----- Task material
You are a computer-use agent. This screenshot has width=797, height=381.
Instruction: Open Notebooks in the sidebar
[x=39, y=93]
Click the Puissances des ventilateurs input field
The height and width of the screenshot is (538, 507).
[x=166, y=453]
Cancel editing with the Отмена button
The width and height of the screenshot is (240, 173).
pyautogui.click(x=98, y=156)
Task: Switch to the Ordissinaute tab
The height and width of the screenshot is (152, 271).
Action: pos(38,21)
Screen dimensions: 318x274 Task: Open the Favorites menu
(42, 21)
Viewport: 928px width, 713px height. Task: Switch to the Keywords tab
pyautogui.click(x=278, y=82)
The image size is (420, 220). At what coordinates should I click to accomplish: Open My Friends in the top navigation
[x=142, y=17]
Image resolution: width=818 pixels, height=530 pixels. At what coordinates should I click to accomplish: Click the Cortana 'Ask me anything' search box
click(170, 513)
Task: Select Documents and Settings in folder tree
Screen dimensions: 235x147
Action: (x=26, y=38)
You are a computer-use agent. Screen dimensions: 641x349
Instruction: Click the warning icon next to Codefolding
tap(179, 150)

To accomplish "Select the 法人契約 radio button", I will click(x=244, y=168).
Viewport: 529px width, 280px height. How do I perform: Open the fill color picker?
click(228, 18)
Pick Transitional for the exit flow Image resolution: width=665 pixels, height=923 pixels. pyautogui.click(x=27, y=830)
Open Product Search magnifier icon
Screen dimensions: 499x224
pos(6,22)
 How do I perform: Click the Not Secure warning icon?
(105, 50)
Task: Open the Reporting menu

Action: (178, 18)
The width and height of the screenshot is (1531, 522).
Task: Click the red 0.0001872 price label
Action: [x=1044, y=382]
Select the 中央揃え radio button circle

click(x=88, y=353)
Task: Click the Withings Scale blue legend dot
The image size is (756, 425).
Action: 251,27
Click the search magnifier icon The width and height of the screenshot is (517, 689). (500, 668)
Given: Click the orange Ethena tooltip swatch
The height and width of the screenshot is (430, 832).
----------
Task details: Rewrite the part of the material that opens with the line containing "You are a computer-use agent. Screen" and closes with the line containing "will click(x=244, y=168)." as a numbered list, leaving out blank lines.

Written answer:
1. You are a computer-use agent. Screen dimensions: 641x349
2. Instruction: Click the warning icon next to Codefolding
3. tap(179, 150)
4. To accomplish "Select the 法人契約 radio button", I will click(x=244, y=168).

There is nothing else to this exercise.